● EXERCISE AIM
Locate each line in the listing that contains the word "height", treating uppercase and lowercase as different, and copy those lines.

● RECORDS FOR THIS TASK

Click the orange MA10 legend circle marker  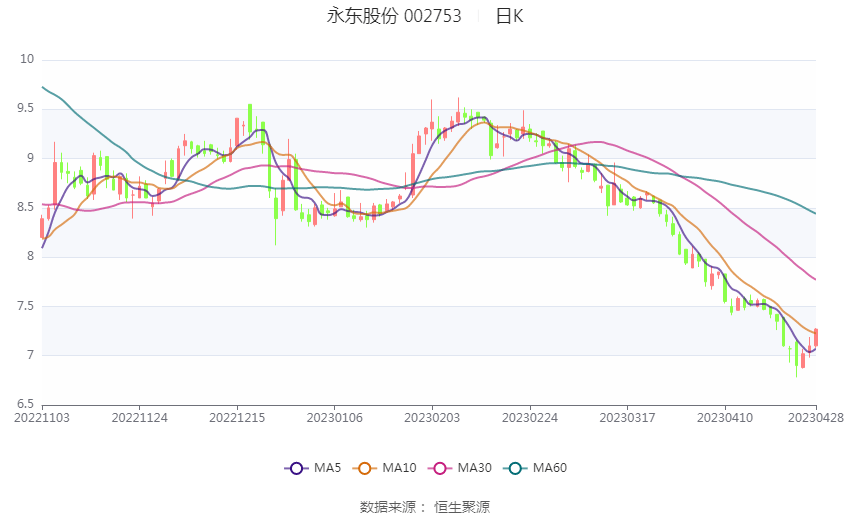(365, 468)
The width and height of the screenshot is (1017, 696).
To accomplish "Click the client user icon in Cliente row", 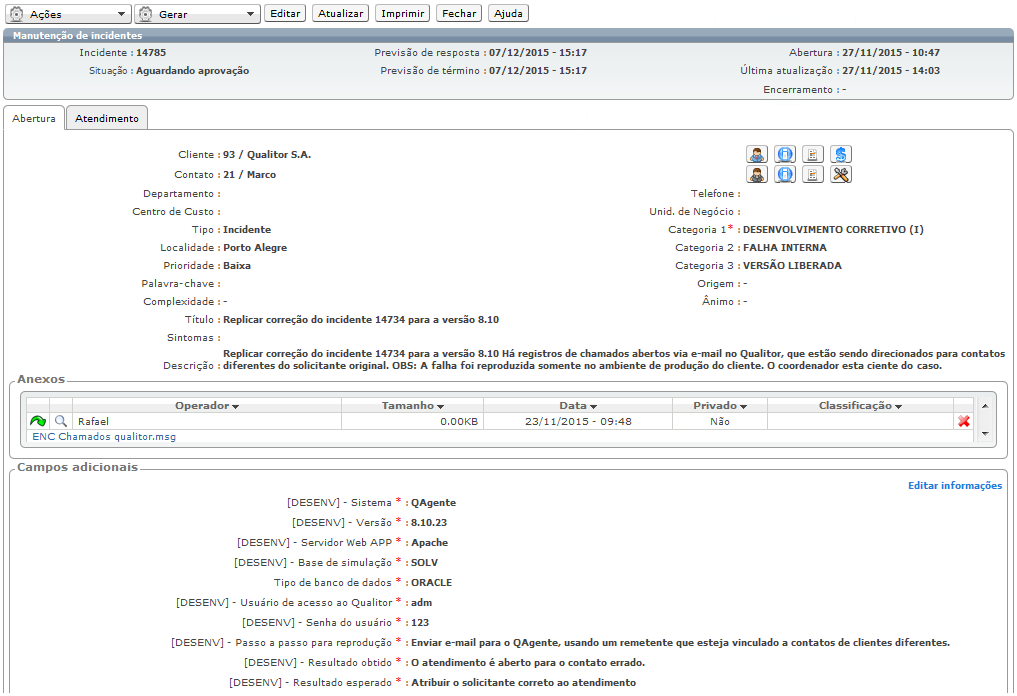I will [757, 154].
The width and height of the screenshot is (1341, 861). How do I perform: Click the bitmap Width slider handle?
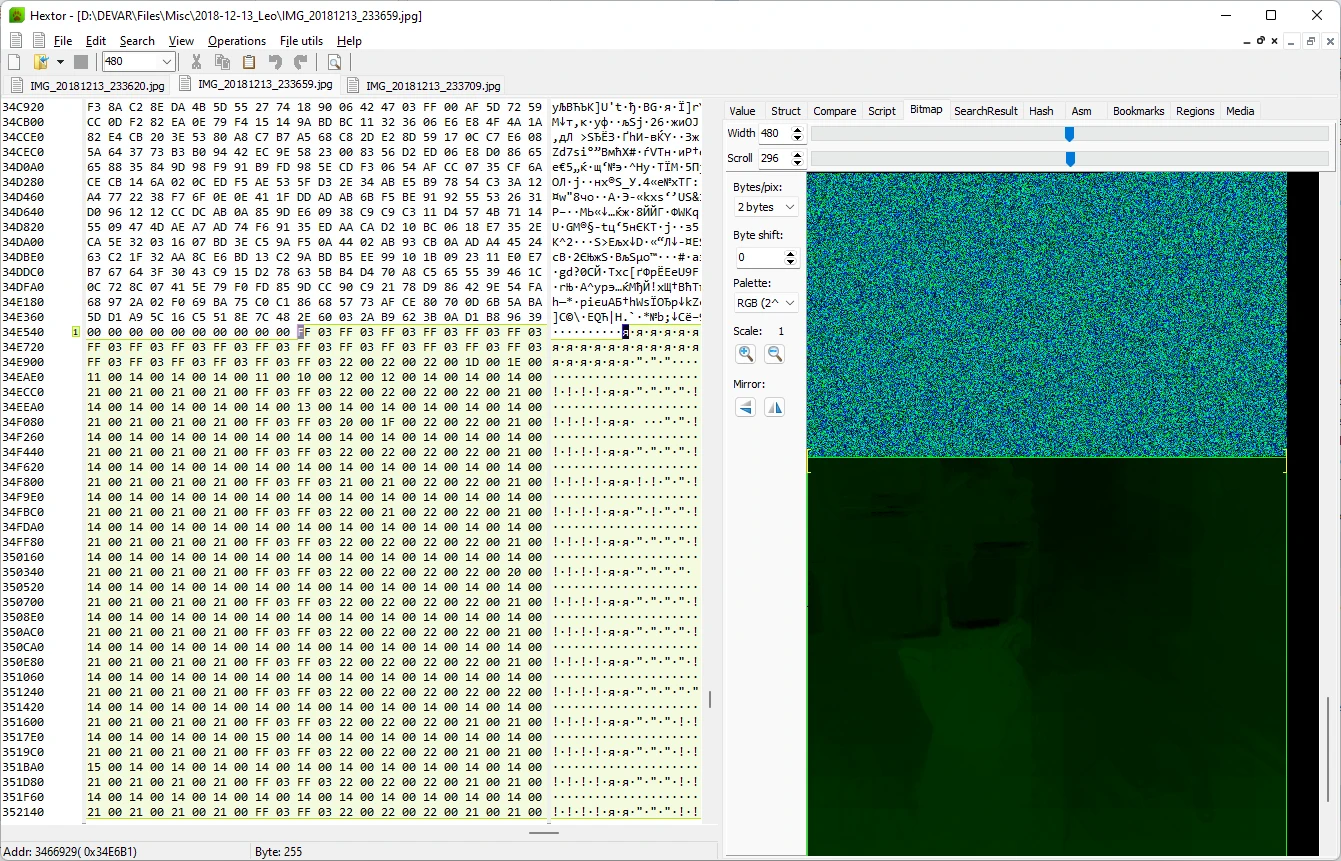1069,134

● OUTPUT OF THE EXERCISE
The width and height of the screenshot is (1017, 696).
The width and height of the screenshot is (1341, 861). How do I perform: Click the bitmap Width slider handle?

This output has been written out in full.